Set down exactly the lines below between the line holding "You are a GUI" and the line holding "Task: Click the document", inclusive; no other line belongs in the answer.

(Data to examine begins)

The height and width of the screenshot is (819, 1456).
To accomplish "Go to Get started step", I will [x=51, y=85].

(Data to examine ends)
(Data to examine begins)

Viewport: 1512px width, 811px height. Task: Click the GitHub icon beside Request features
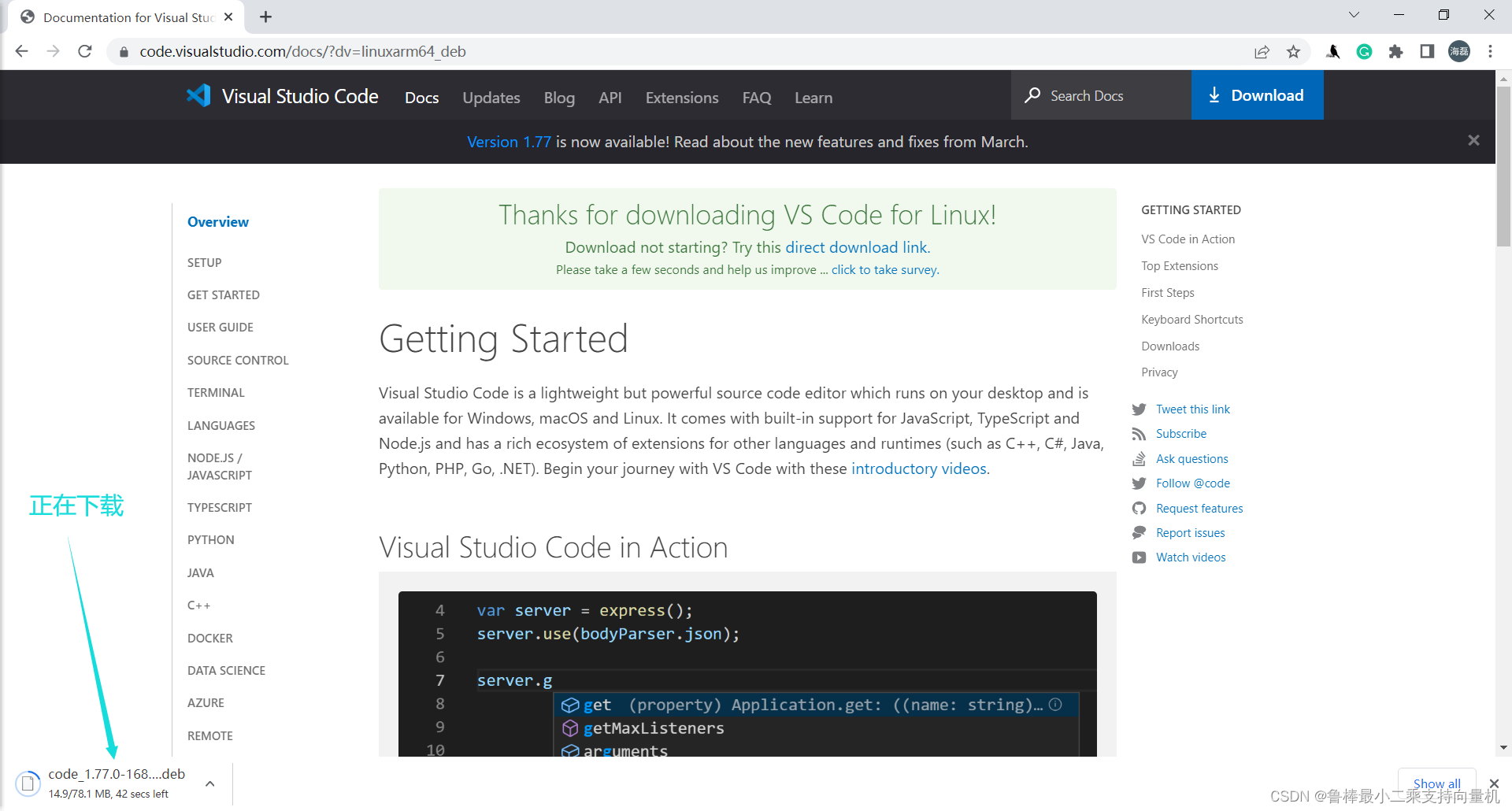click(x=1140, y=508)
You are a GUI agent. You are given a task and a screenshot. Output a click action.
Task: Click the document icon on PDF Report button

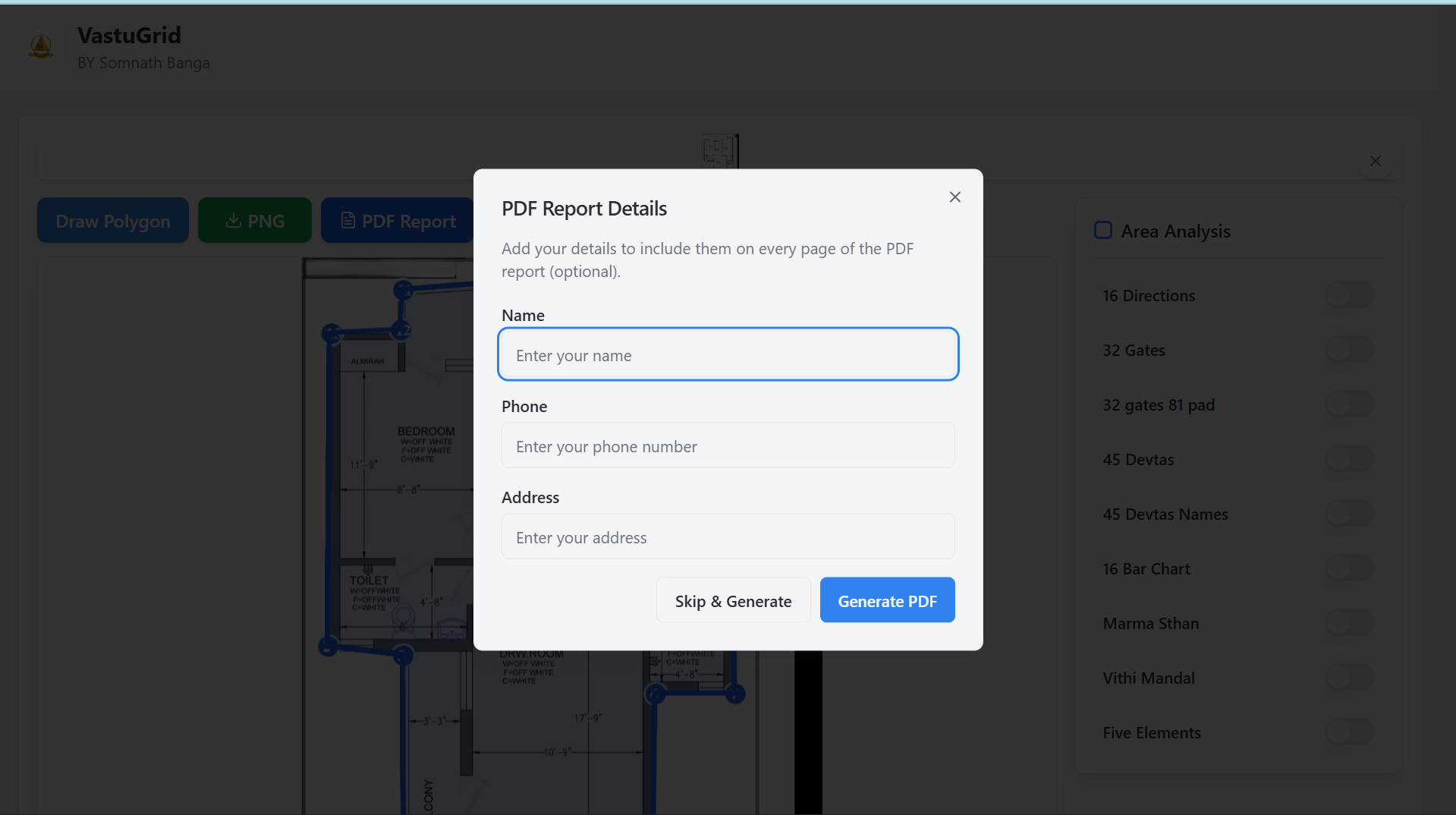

(Data to examine ends)
(Data to examine begins)

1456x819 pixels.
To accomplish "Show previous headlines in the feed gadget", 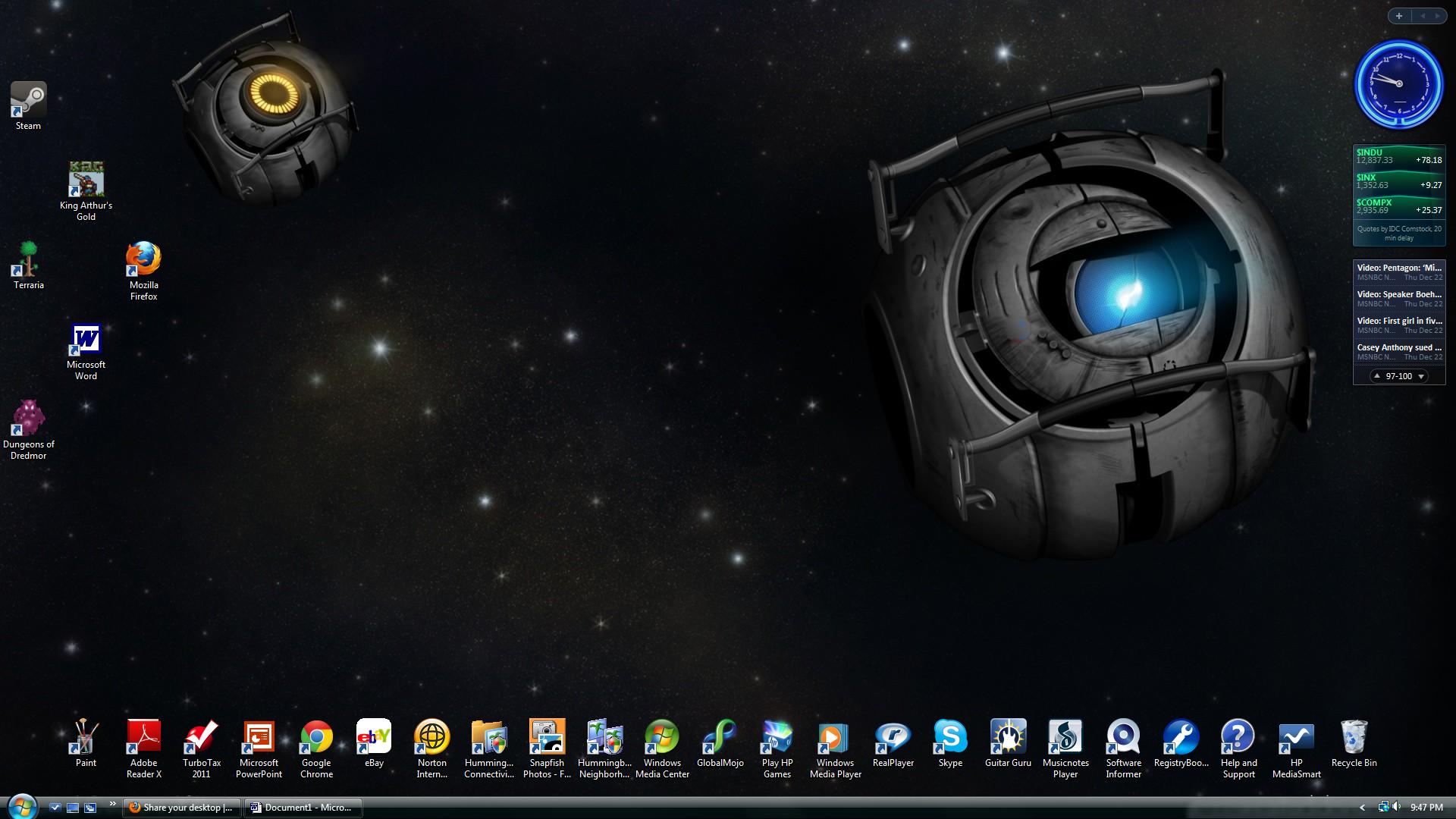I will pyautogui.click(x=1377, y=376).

(Data to examine ends)

> Result for this exercise:
You are a GUI agent. You are given a task and a screenshot. Output a click action.
Task: Click the document icon on PDF Report button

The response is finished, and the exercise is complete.